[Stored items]
● ● ● ●

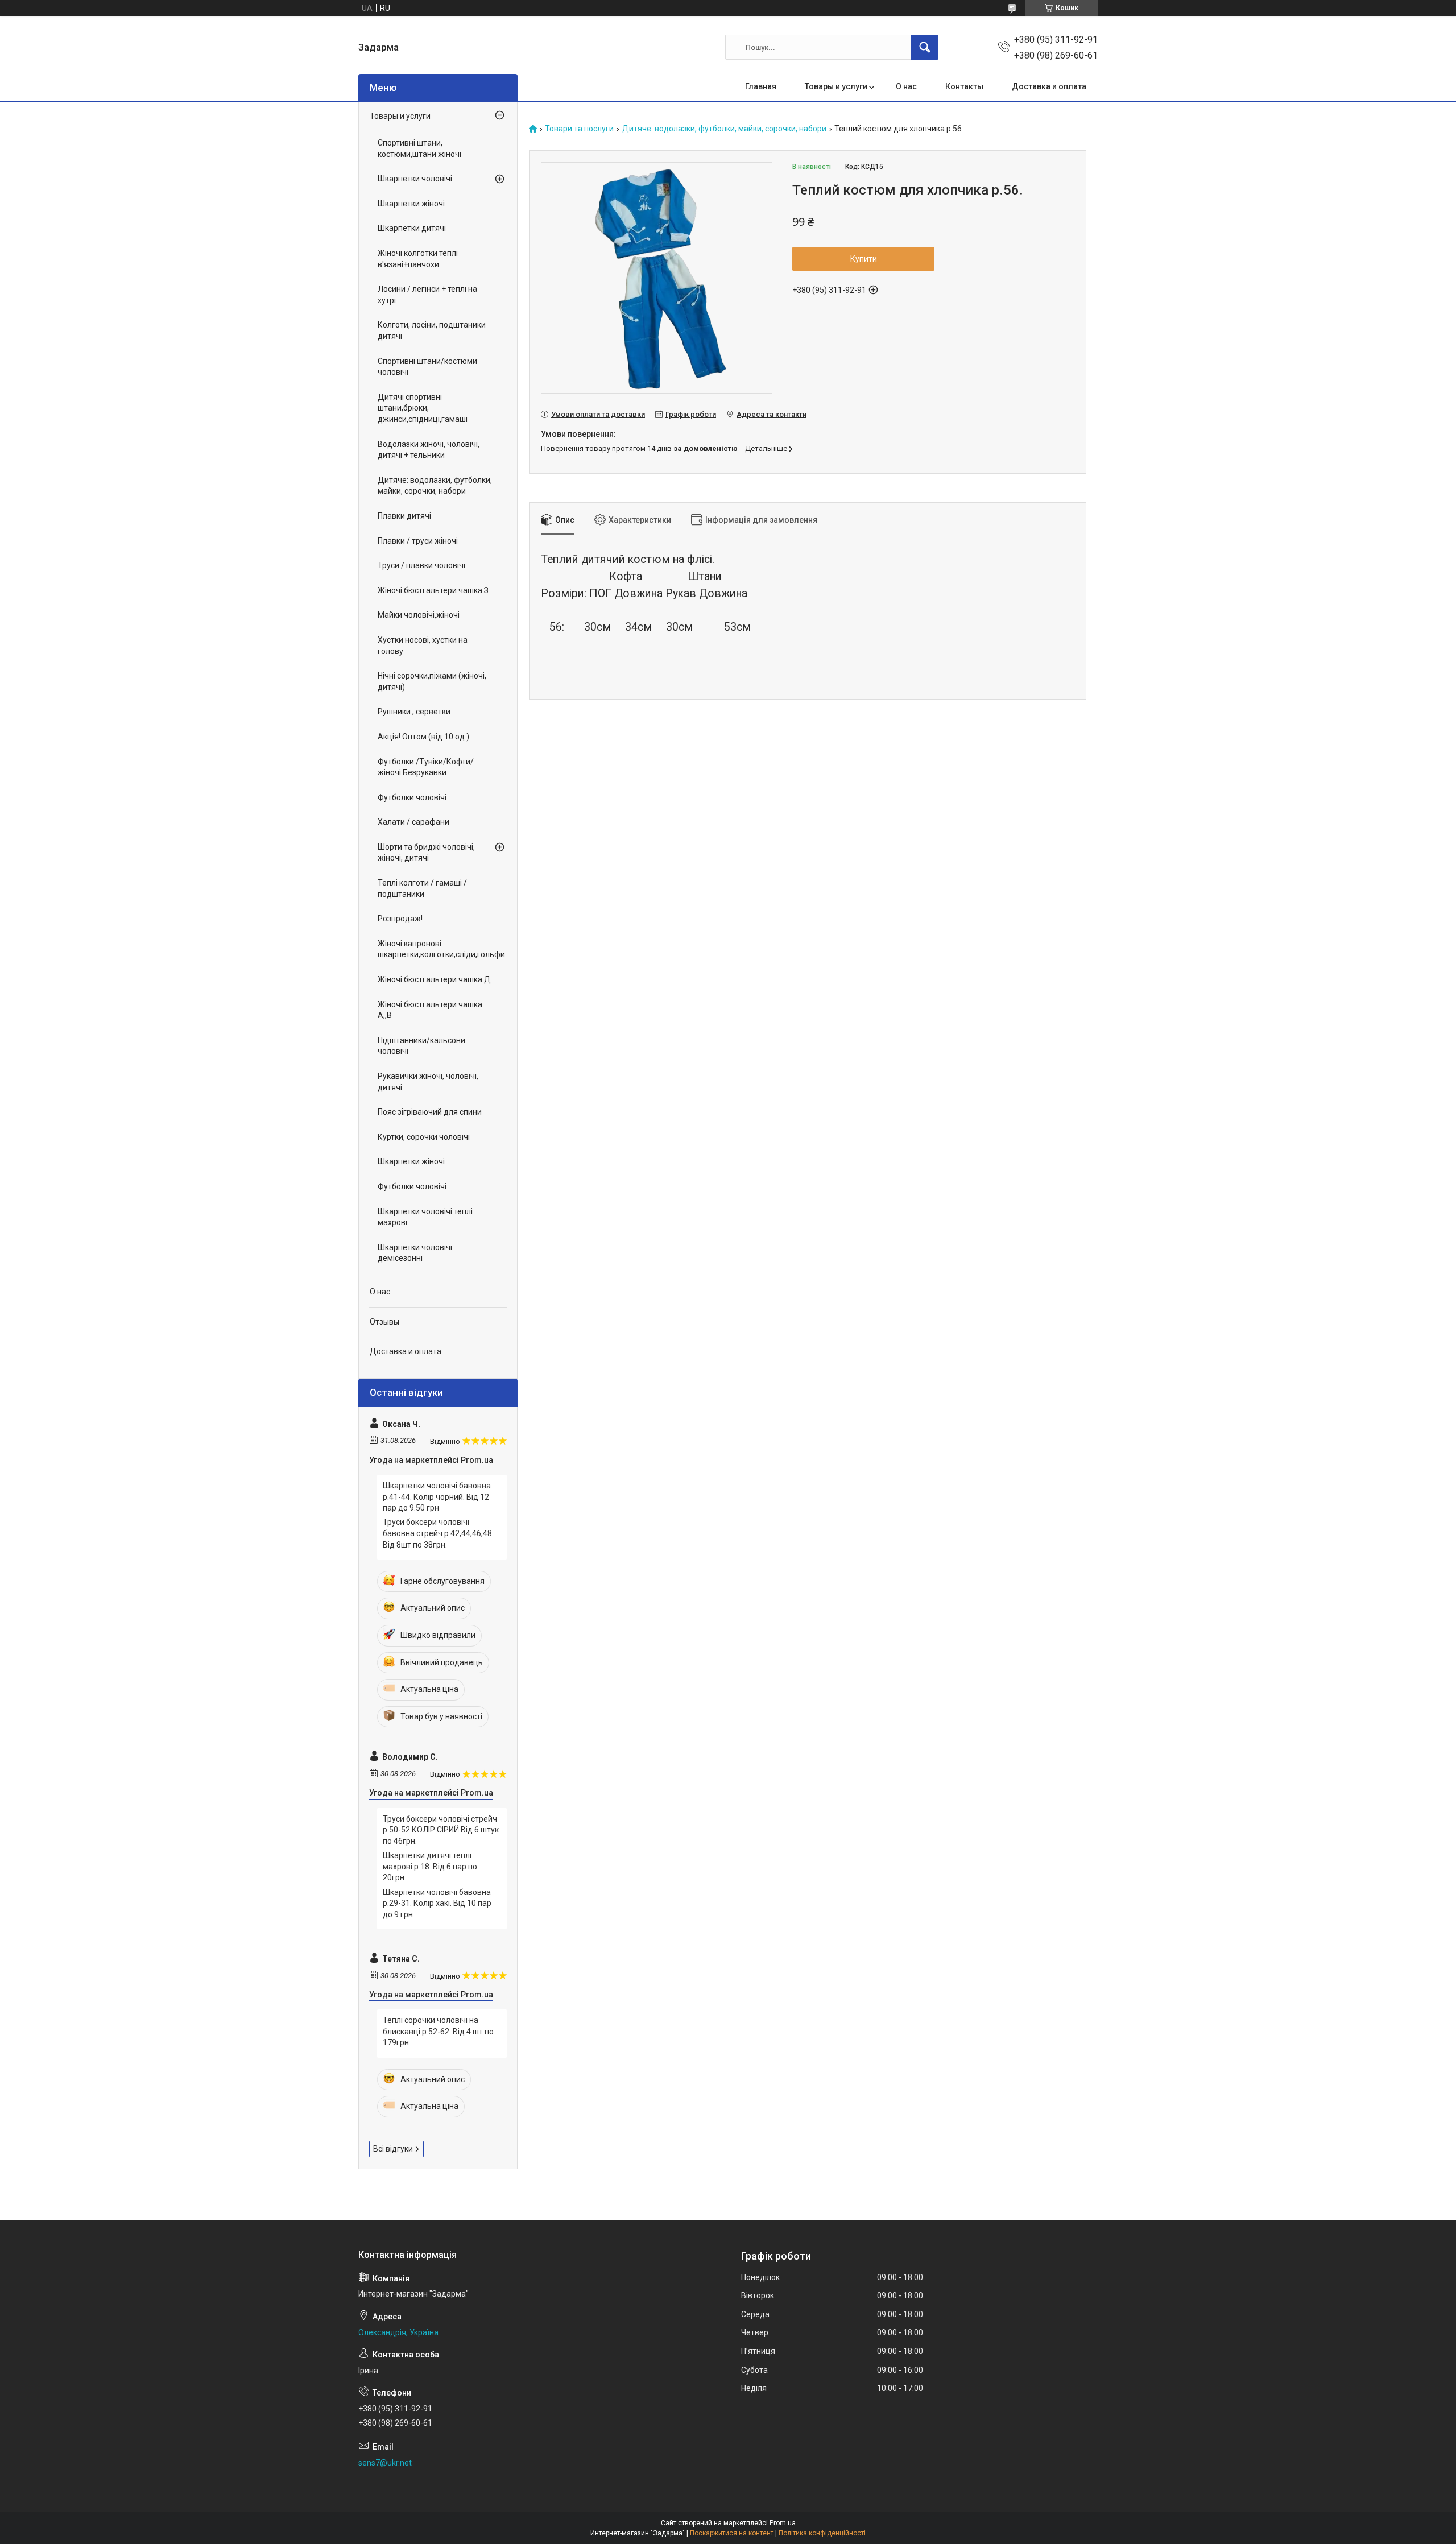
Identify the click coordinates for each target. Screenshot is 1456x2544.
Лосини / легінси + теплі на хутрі (427, 294)
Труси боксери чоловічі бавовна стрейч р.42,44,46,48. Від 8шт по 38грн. (438, 1533)
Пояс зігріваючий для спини (430, 1111)
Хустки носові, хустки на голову (423, 645)
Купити (863, 258)
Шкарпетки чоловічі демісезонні (415, 1253)
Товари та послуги (579, 129)
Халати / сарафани (413, 821)
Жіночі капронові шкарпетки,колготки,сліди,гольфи (435, 949)
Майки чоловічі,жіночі (419, 614)
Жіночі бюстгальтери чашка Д (434, 979)
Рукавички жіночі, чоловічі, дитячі (428, 1082)
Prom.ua (783, 2523)
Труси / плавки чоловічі (421, 565)
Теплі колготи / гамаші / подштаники (422, 888)
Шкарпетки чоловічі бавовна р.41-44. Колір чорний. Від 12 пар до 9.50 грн (437, 1496)
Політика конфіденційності (822, 2533)
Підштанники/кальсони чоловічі (421, 1046)
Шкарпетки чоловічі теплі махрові (425, 1217)
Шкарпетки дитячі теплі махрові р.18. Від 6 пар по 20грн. (430, 1866)
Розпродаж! (400, 918)
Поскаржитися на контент (732, 2533)
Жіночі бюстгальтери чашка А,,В (430, 1010)
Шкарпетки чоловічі (415, 178)
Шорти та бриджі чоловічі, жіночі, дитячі (426, 852)
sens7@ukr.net (385, 2462)
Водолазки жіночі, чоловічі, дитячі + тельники (428, 450)
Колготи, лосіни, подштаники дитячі (432, 330)
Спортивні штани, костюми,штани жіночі (419, 148)
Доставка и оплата (1049, 86)
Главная (760, 86)
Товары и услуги (836, 86)
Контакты (964, 86)
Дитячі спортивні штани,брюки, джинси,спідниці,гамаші (423, 408)
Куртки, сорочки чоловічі (424, 1136)
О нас (906, 86)
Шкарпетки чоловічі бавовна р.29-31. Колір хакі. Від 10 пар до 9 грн (437, 1903)
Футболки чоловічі (412, 797)
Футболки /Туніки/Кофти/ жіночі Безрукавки (426, 767)
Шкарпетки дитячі (412, 228)
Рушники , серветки (414, 711)
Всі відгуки (393, 2148)
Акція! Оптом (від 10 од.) (423, 736)
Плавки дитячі (404, 515)
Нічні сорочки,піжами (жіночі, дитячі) (432, 681)
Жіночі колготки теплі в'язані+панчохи (418, 259)
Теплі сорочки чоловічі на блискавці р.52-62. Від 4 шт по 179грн (438, 2031)
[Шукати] (924, 47)
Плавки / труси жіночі (418, 540)
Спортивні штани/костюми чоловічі (427, 367)
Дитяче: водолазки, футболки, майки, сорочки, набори (724, 129)
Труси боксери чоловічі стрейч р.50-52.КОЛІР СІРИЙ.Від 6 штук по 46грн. (441, 1830)
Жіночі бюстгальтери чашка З (433, 590)
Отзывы (384, 1321)
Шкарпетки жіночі (411, 203)
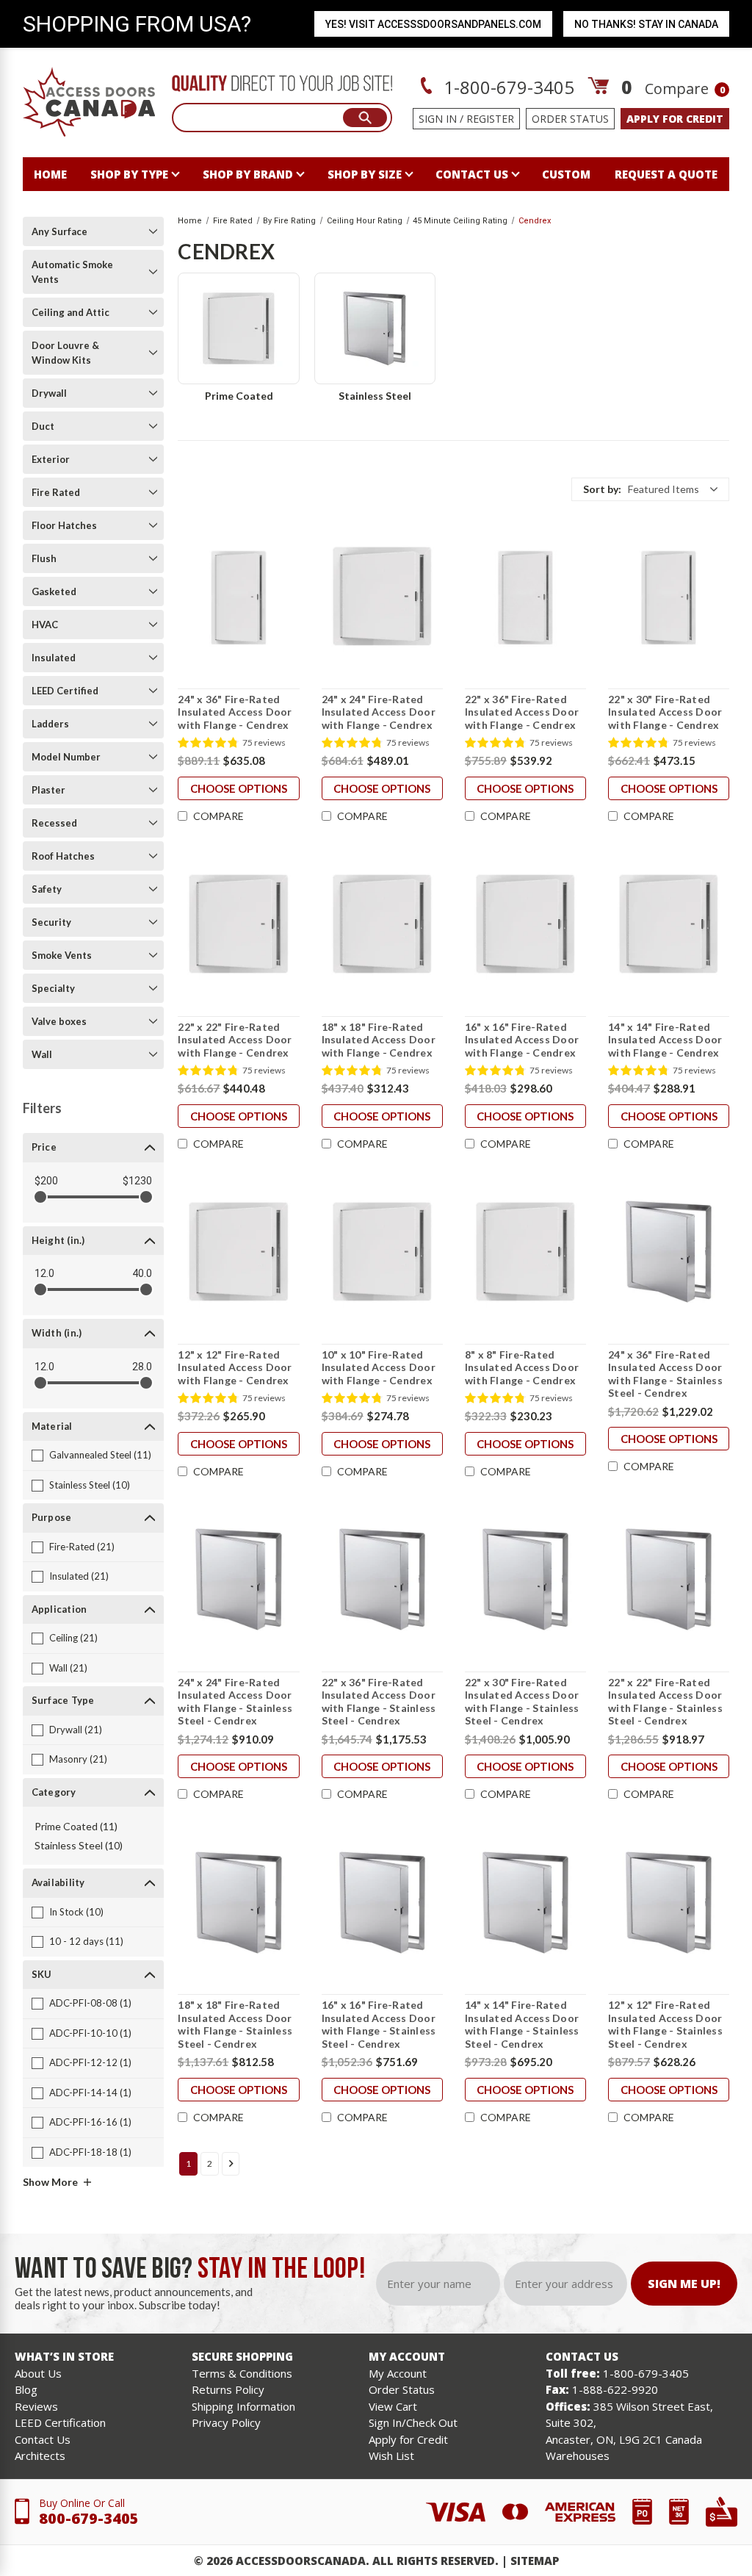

● ● ● ●

### YOUR TASK
The expected output is one number: how many lines of the data above hold the string "чашка".

### REPLY
3